«Y todo aquel que tiene esta esperanza en él, se purifica a sí mismo, así como él es puro». 1 Juan 3: 3
En la vida de Juan el apóstol vemos un claro ejemplo de la verdadera santificación. Durante los años que pasó en íntima compañía de Cristo, recibió numerosas amonestaciones y advertencias de parte del Salvador, y aceptó sus reprensiones. A medida que el carácter del divino Maestro se le manifestaba, Juan vio sus propias debilidades, y esta revelación lo humilló. Día tras día, en contraste con su propio espíritu violento, contemplaba la ternura y la tolerancia de Jesús y oía sus lecciones de humildad y paciencia. Día tras día su corazón era atraído a Cristo hasta que dejó de considerarse a sí mismo por amor a su Maestro. El poder y la ternura, la majestad y la mansedumbre, la firmeza y la paciencia que vio en la vida diaria del Hijo de Dios, llenaron su alma de admiración. Sometió su temperamento resentido y ambicioso al poder restaurador de Cristo, y el amor divino realizó en él una transformación de carácter.
Un cambio como el que experimentó Juan siempre es resultado de la comunión con Cristo. Una persona puede tener graves faltas públicas, pero cuando llega a ser un verdadero discípulo de Cristo el poder de la gracia divina lo transforma y santifica. Contemplando como por un espejo la gloria del Señor, es transformado de gloria en gloria hasta que llega a asemejarse a Aquel a quien adora (ver 2 Corintios 3: 18).
Juan era un maestro de santidad, y en sus cartas a la Iglesia señaló reglas infalibles para la conducta de los cristianos. «Y cualquiera que tiene esta esperanza en él —escribió—, se purifica a sí mismo, así como él también es puro». «El que dice que está en él, debe andar como él anduvo». (1 Juan 3: 3; 2: 6). Enseñó que el cristiano debe ser puro de corazón y vida. Nunca debe estar satisfecho con una simple profesión.
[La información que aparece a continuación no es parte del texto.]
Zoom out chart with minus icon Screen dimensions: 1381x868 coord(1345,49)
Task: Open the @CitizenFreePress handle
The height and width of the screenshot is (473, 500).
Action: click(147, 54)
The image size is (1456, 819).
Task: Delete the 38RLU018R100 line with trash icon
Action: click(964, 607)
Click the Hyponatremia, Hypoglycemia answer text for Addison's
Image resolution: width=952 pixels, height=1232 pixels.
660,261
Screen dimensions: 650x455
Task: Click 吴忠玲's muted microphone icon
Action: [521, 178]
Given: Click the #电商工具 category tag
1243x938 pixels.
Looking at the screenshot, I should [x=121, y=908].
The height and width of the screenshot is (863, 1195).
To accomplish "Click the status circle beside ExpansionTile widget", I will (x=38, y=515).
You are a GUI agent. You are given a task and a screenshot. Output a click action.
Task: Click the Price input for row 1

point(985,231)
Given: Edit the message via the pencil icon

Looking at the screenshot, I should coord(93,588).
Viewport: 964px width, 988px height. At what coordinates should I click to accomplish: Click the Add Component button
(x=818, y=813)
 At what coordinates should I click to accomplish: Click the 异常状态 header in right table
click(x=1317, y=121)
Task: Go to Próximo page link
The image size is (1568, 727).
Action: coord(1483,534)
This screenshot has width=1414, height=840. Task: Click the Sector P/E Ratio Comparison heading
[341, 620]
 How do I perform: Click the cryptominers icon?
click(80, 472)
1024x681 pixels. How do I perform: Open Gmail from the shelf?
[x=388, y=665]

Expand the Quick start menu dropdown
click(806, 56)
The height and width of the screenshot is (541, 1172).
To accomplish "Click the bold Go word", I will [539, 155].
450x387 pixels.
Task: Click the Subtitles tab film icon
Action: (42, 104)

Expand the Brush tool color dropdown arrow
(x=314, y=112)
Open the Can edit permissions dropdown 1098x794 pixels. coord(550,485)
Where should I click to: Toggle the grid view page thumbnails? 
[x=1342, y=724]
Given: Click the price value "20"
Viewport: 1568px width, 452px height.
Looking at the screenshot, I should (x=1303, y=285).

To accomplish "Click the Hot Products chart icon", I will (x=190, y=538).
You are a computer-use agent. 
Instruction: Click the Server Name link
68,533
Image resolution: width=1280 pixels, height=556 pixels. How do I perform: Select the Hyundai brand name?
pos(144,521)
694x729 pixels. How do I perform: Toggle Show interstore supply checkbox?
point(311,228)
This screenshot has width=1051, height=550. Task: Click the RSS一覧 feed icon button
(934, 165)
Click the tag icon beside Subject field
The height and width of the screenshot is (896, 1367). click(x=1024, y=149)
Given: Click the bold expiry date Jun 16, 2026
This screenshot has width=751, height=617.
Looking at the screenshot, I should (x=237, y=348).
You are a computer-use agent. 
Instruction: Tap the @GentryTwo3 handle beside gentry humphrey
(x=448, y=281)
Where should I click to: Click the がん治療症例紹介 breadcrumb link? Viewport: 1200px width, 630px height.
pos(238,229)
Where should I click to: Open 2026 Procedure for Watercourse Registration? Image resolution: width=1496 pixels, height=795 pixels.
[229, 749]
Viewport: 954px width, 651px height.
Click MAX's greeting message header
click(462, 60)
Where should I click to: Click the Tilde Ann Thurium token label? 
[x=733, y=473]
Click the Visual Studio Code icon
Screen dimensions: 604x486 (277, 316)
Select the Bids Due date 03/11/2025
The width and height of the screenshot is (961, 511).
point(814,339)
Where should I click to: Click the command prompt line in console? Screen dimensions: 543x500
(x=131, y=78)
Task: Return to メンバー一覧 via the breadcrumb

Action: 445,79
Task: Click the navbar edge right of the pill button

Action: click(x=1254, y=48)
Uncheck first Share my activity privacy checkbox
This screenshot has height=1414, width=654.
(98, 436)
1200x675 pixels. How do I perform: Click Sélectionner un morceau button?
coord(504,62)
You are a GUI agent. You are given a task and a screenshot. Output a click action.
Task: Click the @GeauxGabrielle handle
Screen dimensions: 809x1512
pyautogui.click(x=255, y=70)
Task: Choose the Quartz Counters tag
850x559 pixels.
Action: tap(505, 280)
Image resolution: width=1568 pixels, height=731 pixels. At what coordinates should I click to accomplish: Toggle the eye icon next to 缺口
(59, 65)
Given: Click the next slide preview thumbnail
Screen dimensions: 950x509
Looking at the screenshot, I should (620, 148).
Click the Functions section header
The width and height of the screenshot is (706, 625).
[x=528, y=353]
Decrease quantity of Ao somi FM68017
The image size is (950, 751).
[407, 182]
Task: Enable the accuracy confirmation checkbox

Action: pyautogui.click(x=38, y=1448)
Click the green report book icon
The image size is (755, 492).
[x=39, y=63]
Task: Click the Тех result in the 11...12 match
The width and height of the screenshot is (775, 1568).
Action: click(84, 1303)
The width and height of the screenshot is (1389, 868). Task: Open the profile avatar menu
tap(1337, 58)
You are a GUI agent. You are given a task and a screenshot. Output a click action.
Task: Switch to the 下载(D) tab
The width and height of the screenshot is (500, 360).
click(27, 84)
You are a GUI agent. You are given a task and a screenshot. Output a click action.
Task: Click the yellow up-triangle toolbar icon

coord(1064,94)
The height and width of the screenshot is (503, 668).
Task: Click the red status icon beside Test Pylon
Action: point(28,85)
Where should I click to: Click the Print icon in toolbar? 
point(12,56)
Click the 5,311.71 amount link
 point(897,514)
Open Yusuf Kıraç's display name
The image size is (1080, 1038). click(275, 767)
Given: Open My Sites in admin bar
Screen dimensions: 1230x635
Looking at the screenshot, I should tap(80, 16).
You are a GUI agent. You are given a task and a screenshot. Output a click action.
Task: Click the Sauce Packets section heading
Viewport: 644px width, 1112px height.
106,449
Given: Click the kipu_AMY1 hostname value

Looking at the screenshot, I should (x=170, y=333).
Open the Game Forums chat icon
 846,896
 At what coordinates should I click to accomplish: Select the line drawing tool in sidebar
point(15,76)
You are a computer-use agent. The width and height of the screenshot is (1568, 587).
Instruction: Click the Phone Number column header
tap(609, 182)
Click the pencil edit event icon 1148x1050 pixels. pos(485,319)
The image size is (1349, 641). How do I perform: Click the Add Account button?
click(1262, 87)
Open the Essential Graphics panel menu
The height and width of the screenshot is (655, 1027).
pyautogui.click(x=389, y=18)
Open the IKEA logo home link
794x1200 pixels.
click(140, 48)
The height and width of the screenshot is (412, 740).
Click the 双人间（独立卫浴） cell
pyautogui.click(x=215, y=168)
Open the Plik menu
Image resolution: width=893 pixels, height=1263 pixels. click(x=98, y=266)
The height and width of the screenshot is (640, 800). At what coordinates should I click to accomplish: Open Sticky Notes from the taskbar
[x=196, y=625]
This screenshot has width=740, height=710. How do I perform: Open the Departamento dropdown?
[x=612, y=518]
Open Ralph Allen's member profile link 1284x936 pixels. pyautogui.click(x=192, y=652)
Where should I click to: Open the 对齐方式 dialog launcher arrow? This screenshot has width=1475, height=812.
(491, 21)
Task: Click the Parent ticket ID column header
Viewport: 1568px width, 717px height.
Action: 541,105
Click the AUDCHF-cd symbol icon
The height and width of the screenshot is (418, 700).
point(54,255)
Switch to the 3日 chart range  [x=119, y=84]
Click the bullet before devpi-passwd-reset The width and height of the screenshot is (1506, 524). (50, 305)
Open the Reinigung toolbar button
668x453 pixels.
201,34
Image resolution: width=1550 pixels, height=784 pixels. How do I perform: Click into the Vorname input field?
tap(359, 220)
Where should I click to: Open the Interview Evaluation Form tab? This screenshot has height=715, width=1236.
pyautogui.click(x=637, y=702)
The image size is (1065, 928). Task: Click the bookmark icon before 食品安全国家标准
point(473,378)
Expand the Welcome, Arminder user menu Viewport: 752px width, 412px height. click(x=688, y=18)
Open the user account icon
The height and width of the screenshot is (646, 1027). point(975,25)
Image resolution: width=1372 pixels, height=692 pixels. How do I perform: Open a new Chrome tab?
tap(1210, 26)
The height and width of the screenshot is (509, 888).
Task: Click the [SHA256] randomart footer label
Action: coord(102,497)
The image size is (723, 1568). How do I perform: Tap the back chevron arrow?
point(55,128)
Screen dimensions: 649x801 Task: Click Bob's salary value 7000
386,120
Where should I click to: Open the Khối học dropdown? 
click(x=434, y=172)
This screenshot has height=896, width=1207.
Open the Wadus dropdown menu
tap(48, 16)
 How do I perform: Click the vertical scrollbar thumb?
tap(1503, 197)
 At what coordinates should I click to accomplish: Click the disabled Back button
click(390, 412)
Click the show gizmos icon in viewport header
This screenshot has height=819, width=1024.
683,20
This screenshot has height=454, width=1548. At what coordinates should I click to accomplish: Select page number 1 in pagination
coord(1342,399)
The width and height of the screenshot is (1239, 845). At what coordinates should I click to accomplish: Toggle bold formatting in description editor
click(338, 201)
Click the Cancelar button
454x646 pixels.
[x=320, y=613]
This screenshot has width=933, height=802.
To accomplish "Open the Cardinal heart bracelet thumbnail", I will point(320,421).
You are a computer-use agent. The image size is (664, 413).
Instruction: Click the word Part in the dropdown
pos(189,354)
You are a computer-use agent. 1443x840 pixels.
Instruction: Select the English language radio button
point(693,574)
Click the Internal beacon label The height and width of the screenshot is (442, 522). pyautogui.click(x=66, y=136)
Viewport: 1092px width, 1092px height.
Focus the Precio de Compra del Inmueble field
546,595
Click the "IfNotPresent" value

Así como Dios es santo en su esfera, el ser humano, por medio de la fe en Cristo, debe ser santo en la suya.
El apóstol Pablo escribió: «Porque la voluntad de Dios es vuestra santificación» (1 Tesalonicenses 4:3.) El propósito de Dios al morar entre su pueblo es santificarlo. Dios nos escogió desde la eternidad para que fuésemos santos. Dio a su Hijo para que muriera por nosotros, a fin de santificarnos por medio de la obediencia a la verdad y que nos despojásemos del yo. Esto requiere una entrega individual: solo podemos honrar a Dios cuando nos asemejamos a su imagen y permitimos que su Espíritu nos dirija. Entonces, como testigos del Salvador, podemos dar a conocer lo que su gracia ha hecho por y en nosotros.